3. Terpaksa Melanggar Janji

Pagi ini, saat masih jam lima lewat Kak Winda menegurku saat keluar kamar, aku sudah gendong tas dan mengenakan seragam.

“Sekar ke sekolah, Kak," sahutku saat ditanya.

 “Nggak libur aja dulu? Mata kamu sembab gitu.” Kacamata netral yang dipegang tadi kupasang.

“Gini nggak kelihatan, ‘kan, Kak Win?” Ku urai senyum, sedikit bergaya seperti biasa, seolah tak ada yang berat terjadi padaku sebelumnya.

 Wajah Kak Winda sesaat melongo melihatku.

“Hari ini ada ulangan, Kak, sayang kalau ketinggalan,” ujarku lagi sambil jalan menuju rak sepatu.

“Tapi, kok pagi-pagi sekali?”

Sepatu sudah terpasang, mendongak sebentar kulihat pemilik mata sipit itu masih menelisik gerak-gerikku. Di belakangnya ada Ibu baru keluar kamar, rambut ikal tebal Ibu yang berantakan menandakan Ibu baru saja bangun.

“Sekali kamu keluar rumah, jangan pulang sekalian, Sekar!” ancam Ibu dengan suara berat.

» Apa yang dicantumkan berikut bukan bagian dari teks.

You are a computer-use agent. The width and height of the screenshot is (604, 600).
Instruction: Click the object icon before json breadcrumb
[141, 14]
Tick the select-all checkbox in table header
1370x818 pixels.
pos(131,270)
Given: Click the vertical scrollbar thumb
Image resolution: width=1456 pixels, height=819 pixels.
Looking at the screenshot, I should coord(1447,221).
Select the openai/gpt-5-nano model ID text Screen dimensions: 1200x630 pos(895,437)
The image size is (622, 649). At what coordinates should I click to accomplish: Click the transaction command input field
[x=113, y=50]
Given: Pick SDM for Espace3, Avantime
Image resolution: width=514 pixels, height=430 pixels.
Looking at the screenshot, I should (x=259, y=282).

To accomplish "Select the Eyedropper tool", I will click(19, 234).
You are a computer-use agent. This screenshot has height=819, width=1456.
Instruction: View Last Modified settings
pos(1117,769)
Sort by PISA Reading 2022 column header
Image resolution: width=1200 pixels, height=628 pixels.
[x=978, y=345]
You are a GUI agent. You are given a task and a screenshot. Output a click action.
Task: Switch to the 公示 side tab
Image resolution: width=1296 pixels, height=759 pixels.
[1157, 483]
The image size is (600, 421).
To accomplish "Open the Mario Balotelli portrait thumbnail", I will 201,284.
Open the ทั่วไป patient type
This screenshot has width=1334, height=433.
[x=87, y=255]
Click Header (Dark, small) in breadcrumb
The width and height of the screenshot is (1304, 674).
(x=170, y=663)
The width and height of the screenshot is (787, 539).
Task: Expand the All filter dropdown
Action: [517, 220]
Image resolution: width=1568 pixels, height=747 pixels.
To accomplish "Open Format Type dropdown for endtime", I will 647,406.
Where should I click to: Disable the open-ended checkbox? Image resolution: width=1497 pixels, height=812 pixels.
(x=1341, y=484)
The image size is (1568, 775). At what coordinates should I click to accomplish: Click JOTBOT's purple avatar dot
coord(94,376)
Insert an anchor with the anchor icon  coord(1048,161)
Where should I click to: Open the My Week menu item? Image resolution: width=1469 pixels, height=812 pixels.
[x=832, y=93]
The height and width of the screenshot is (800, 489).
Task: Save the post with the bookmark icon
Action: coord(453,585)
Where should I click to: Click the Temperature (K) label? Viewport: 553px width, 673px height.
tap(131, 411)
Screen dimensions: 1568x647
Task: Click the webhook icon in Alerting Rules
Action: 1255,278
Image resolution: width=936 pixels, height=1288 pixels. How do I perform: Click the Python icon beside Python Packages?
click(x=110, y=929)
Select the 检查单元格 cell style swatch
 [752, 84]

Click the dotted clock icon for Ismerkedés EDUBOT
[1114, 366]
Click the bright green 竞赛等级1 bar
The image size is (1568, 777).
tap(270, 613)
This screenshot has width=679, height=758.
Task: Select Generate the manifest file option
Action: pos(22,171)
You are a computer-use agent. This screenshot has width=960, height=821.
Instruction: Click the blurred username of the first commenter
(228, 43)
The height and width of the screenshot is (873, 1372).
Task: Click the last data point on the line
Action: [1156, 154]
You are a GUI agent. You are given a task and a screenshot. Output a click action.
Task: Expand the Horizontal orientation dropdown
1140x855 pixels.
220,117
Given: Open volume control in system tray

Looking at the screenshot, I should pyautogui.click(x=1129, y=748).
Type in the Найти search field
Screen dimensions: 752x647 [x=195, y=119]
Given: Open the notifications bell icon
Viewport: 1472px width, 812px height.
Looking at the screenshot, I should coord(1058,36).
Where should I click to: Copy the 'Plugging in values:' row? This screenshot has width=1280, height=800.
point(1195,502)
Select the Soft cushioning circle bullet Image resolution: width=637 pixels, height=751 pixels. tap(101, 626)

Ah, lagi-lagi wajah Ibu menampakan amarah, sama seperti kemarin sore. Diusapnya muka dengan kasar, seperti membuang sisa kantuk, lalu berkacak pinggang memandangiku.

“Bu … aku sudah janji nggak akan bilang siapa-siapa.”

Lebih dari janji, aku sudah bersumpah semalam tidak akan membuka aib ini, demi memohon Ibu menarik amarahnya. Perih hati terasa bertambah melihat amarah Ibu. Pilu dengan hancurnya masa depanku ini jadi berlipat-lipat.

Aku semalam sengaja mengalah, demi bisa tetap sekolah, demi maaf Ibu. Toh ini sementara, jika sampai saatnya aku pun pergi setelah lulus nanti.

“Biar bersumpah, kamu bisa saja bohong. Ibu sudah minta Jordi ceraikan Rana. Setelah dia pergi rumah ini akan kembali seperti semula. Kita akan anggap tidak pernah terjadi apa-apa. Masuk kamarmu sekarang, Sekar! Selesai urusan ini kamu baru boleh sekolah.”

“Bu … nilai Sekar-“

“Kamu peduli nilai apa keluarga ini?!”

Aku beranjak berdiri, tampak dari sini Kak Rana sedang duduk di kursi makan, menyeka air mata.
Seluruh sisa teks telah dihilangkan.